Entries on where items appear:
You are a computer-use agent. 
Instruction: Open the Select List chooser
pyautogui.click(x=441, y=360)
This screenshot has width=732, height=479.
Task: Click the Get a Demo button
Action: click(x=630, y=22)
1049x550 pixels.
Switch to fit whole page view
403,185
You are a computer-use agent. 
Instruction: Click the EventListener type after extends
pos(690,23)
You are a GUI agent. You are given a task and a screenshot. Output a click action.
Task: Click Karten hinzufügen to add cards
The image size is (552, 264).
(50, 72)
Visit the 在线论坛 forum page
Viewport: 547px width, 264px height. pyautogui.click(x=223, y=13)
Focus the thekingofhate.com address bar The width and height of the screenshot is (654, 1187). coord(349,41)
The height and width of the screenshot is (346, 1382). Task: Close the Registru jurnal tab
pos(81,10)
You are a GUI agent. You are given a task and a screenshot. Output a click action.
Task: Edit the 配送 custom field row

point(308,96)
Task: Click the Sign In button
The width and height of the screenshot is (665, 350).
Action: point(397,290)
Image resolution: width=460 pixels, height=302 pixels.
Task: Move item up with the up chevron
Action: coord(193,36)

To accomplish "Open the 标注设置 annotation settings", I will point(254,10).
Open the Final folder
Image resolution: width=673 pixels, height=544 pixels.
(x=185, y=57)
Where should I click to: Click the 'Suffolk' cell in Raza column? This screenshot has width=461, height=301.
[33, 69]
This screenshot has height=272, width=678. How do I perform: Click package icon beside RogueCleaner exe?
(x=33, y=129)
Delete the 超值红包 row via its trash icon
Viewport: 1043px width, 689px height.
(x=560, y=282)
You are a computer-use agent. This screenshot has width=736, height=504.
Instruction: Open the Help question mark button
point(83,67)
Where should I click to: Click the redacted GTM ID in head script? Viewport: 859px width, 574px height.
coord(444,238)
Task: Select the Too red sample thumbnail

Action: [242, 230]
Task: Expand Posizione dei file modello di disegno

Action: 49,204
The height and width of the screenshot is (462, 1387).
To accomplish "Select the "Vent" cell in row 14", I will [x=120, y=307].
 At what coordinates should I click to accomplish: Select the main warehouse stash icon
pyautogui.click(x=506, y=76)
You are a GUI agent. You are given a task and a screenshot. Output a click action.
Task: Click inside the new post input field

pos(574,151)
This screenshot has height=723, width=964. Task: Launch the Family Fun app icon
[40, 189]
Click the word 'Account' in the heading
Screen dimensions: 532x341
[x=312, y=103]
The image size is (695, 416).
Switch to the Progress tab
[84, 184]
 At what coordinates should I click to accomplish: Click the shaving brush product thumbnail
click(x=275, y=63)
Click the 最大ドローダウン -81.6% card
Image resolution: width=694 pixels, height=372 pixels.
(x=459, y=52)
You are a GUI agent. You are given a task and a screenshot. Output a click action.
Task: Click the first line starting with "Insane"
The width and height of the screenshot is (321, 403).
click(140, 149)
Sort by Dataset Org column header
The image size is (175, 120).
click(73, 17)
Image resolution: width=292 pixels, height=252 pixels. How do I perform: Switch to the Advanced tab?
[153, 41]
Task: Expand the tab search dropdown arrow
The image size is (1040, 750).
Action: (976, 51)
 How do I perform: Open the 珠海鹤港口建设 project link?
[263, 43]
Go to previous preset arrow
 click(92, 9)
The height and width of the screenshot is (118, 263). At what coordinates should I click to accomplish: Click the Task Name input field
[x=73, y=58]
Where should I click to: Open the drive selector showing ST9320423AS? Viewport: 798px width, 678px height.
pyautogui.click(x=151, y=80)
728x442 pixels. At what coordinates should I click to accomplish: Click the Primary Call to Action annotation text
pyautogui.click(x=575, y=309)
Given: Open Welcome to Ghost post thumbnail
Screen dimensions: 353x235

Short exercise:
Rewrite the rows from the start of the entries through the line containing "Action: 49,204", swapping "Instruction" for "Command" and leaving everything else as it is.

The solution:
You are a computer-use agent. 
Command: Open the Select List chooser
pyautogui.click(x=441, y=360)
This screenshot has width=732, height=479.
Task: Click the Get a Demo button
Action: click(x=630, y=22)
1049x550 pixels.
Switch to fit whole page view
403,185
You are a computer-use agent. 
Command: Click the EventListener type after extends
pos(690,23)
You are a GUI agent. You are given a task and a screenshot. Output a click action.
Task: Click Karten hinzufügen to add cards
The image size is (552, 264).
(50, 72)
Visit the 在线论坛 forum page
Viewport: 547px width, 264px height. pyautogui.click(x=223, y=13)
Focus the thekingofhate.com address bar The width and height of the screenshot is (654, 1187). coord(349,41)
The height and width of the screenshot is (346, 1382). Task: Close the Registru jurnal tab
pos(81,10)
You are a GUI agent. You are given a task and a screenshot. Output a click action.
Task: Edit the 配送 custom field row

point(308,96)
Task: Click the Sign In button
The width and height of the screenshot is (665, 350).
Action: point(397,290)
Image resolution: width=460 pixels, height=302 pixels.
Task: Move item up with the up chevron
Action: coord(193,36)

To accomplish "Open the 标注设置 annotation settings", I will point(254,10).
Open the Final folder
Image resolution: width=673 pixels, height=544 pixels.
(x=185, y=57)
Where should I click to: Click the 'Suffolk' cell in Raza column? This screenshot has width=461, height=301.
[33, 69]
This screenshot has height=272, width=678. How do I perform: Click package icon beside RogueCleaner exe?
(x=33, y=129)
Delete the 超值红包 row via its trash icon
Viewport: 1043px width, 689px height.
(x=560, y=282)
You are a computer-use agent. This screenshot has width=736, height=504.
Command: Open the Help question mark button
point(83,67)
Where should I click to: Click the redacted GTM ID in head script? Viewport: 859px width, 574px height.
coord(444,238)
Task: Select the Too red sample thumbnail

Action: [242, 230]
Task: Expand Posizione dei file modello di disegno

Action: 49,204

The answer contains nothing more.